Je me sentais mourir, et de minute en minute mon désespoir prenait une nouvelle énergie, énergie sombre, et qui me disait de hâter sans hésitation l'heure dernière de ma misérable vie.

Je ne saurais vous dépeindre, monsieur, le profond découragement qui s'empara de moi lorsque je m'aperçus que, pendant l'obscurité de la nuit, j'avais rasé le rivage de plusieurs îles, et que je n'avais plus devant moi que l'immensité de la mer, mer isolée, sublime de grandeur, mais sans horizon.

Je fis de vains efforts pour virer afin de regagner les îles que je laissais derrière moi, mais la violence du vent et l'agitation de la mer entravèrent si complétement le succès de mes tentatives, que je fus obligé de mettre le bateau sous vent afin de ne pas couler à fond.

Quelques heures s'écoulèrent ainsi, car je me pliais forcément aux variations de la brise. Rendu presque fou par la douleur, je faisais de vains efforts pour maintenir mes regards sur les brumes de l'horizon, espérant y voir poindre l'unique espérance qui me retenait à la vie, un morceau de terre pour diriger vers elle ma fiévreuse course. Mais la faim dévorante qui rongeait mon estomac attirait involontairement toute mon attention sur la tortue.

J'essayais vainement de porter mes pensées loin d'elle, mes yeux s'y trouvaient si invinciblement attachés, que je fus forcé de comprendre qu'il eût été presque aussi logique de secouer une boussole que d'en éloigner mon attention. Comme l'aiguille magnétique, ma prunelle se tournait toujours vers le même point.

Après avoir longuement réfléchi sur les moyens à employer pour enlever la carapace du crustacé, je lui détachai les pattes et je l'apportai à l'avant du bateau.

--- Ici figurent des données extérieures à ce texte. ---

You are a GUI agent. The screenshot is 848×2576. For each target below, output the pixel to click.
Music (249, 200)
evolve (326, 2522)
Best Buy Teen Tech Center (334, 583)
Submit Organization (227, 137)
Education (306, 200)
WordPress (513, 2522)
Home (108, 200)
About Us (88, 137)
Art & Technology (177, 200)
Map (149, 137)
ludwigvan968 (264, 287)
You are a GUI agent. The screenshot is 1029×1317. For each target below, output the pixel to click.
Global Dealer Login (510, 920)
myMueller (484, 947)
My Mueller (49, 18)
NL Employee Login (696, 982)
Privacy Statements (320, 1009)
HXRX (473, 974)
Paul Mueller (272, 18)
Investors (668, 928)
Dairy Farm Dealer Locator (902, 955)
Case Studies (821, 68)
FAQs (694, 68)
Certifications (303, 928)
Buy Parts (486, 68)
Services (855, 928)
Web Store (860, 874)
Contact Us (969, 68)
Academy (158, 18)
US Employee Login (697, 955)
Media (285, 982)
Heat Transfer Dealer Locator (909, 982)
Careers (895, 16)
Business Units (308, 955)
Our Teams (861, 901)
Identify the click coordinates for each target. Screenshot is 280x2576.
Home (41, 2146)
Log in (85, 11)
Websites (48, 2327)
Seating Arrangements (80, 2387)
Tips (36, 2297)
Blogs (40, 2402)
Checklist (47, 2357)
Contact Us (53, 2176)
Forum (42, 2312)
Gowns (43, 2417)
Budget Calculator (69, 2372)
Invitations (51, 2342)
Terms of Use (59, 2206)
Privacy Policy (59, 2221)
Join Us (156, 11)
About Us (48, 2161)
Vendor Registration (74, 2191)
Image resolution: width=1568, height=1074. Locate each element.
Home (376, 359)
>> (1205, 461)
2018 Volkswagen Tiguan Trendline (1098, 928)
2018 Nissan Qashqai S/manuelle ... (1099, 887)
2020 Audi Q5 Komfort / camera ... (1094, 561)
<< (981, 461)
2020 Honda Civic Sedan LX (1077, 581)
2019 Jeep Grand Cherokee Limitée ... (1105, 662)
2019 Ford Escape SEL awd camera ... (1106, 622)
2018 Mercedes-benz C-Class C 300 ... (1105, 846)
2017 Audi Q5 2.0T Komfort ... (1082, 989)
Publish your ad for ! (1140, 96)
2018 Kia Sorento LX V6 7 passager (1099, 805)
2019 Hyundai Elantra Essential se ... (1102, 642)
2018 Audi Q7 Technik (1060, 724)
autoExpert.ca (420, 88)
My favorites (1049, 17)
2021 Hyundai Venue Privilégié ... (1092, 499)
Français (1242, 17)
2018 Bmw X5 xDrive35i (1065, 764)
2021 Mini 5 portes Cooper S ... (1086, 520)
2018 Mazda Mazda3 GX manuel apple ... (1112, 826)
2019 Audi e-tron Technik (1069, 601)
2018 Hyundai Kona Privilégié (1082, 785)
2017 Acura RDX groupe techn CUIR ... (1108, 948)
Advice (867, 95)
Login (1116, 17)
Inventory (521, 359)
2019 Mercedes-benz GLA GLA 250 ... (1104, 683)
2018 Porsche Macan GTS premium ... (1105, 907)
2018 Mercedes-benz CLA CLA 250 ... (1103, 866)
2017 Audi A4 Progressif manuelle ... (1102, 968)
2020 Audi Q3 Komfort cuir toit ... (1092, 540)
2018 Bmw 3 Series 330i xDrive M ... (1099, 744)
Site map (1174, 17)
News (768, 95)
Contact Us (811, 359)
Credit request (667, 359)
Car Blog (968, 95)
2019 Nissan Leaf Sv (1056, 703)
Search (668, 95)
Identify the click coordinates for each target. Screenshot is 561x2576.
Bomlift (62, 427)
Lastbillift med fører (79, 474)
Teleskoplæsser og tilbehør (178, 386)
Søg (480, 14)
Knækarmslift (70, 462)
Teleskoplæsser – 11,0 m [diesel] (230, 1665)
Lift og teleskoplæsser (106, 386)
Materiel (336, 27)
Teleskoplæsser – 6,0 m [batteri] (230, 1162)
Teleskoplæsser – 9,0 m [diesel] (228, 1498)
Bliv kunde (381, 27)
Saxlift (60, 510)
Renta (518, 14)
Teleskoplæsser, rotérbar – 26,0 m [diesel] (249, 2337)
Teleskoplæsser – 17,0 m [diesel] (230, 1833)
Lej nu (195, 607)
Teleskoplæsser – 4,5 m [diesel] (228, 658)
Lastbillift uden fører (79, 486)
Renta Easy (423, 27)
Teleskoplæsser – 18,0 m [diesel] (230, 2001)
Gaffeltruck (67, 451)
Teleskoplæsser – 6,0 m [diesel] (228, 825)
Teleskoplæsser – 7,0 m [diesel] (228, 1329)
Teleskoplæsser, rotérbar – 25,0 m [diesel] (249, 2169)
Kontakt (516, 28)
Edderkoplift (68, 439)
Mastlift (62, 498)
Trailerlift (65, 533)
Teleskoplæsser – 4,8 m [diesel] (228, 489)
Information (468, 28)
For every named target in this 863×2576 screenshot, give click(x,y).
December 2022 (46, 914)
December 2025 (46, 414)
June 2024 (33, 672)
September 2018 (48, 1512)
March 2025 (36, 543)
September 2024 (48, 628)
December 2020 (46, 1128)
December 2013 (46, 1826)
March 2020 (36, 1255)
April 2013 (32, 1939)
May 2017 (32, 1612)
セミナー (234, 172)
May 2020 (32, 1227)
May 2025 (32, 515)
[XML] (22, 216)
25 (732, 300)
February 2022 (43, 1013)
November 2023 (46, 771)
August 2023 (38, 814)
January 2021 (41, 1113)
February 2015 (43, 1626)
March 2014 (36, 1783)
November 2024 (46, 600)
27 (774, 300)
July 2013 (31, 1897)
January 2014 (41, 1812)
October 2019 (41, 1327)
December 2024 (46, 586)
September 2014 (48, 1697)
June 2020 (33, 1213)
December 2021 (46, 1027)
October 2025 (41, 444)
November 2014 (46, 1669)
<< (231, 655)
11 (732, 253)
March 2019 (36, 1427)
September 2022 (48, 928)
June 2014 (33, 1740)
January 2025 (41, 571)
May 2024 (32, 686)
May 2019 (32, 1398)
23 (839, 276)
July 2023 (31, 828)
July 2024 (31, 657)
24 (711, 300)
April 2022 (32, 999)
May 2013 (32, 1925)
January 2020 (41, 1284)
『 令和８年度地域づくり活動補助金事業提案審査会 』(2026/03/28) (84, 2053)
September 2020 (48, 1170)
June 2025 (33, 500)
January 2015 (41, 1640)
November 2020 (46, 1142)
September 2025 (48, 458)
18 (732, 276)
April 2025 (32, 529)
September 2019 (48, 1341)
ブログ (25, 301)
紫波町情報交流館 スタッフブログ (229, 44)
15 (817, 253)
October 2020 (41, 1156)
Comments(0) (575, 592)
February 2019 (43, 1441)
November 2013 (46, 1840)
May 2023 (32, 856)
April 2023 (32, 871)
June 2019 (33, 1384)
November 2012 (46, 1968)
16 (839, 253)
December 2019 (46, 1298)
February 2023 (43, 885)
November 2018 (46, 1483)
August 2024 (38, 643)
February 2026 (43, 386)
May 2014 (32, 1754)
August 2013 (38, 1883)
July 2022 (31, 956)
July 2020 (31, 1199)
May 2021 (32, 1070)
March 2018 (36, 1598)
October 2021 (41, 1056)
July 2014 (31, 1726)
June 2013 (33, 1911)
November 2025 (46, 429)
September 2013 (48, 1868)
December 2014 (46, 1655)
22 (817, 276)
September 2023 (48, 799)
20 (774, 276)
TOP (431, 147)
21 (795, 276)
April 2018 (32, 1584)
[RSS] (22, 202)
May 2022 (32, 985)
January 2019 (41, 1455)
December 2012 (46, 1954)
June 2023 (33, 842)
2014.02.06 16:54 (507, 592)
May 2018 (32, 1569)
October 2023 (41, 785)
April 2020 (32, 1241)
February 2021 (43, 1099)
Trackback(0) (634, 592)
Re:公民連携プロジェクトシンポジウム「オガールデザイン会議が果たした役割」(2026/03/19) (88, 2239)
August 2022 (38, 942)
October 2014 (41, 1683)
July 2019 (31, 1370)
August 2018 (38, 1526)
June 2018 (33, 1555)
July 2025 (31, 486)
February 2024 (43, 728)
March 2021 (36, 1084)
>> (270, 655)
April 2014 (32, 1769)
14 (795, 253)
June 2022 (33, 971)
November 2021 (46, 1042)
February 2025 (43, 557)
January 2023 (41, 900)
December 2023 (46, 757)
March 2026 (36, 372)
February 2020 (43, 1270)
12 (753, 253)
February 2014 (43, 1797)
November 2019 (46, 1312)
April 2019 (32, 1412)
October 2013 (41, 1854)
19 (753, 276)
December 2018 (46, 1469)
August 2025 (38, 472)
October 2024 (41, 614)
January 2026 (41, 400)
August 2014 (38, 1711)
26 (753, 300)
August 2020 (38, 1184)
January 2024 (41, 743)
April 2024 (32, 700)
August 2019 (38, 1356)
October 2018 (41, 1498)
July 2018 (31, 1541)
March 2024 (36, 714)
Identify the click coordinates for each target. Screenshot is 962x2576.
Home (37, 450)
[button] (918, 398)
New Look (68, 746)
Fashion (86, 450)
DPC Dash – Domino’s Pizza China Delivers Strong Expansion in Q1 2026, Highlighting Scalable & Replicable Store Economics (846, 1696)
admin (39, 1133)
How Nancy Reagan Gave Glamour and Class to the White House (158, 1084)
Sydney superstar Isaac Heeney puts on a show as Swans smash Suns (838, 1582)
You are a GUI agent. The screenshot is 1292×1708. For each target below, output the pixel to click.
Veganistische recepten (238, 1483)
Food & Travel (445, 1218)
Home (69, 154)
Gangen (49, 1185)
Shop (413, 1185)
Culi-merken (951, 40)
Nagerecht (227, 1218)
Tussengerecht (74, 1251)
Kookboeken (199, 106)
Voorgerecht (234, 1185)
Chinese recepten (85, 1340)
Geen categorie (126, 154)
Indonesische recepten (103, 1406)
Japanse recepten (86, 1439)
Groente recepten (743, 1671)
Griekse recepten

Quand j'eus bien examiné les lignes confuses et coloriées peintes sur son dos, examen presque aussi attentif que celui auquel on se livre sur une carte maritime la veille d'un grand voyage sur mer, je compris avec désespoir qu'il me serait impossible de briser, avec le seul secours de mes faibles mains, ce granit d'écaille.

Je n'avais de ma vie vu une chose aussi bien claquemurée, à l'exception toutefois de la caisse en fer du bureau de mon père, et il me semblait que le fer seul avait la puissance de se rendre maître de l'une ou de l'autre.

Malgré l'inutilité de mes observations, je ne renonçai pas à la conquête de ce pauvre mais bien nécessaire repas. En conséquence, je mis tous mes soins à chercher dans le bateau la possibilité d'extraire, sans danger de destruction, un fort clou, une pointe ou un morceau de fer qui pût remplir l'office de couteau; malheureusement mes recherches furent inutiles et je ne découvris absolument rien.

Les extrémités du corps de la tortue étaient bien en mon pouvoir, mais ces extrémités se trouvaient sous la dure protection de sa tête calleuse et de ses nageoires, dont la peau était plus coriace que la semelle de mon soulier. Sans nul doute, un pressentiment secret avertissait la tortue du mal que je voulais lui faire, car elle ne se hasardait pas à sortir sa tête en dehors de la carapace.

La colère de l'insuccès faisait bouillir mon sang, et, dans le transport d'une irritation bien excusable chez un malheureux affamé, je frappai la tortue contre le plat-bord du bateau, dans l'espoir, sinon de la briser en mille pièces, du moins de fendre ou d'écailler sa dure carapace; mais je crois vraiment que j'aurais plutôt fracassé ma barque qu'entamé, même légèrement, cette espèce de pierre. Après une lutte acharnée, lutte de violence, d'adresse et de ruse, je parvins à saisir la tête de la tortue, je l'attachai fortement avec une corde, et à l'aide de ce dernier moyen je la tuai.»

– Je ne m'explique pas de quelle manière, dis-je au capitaine.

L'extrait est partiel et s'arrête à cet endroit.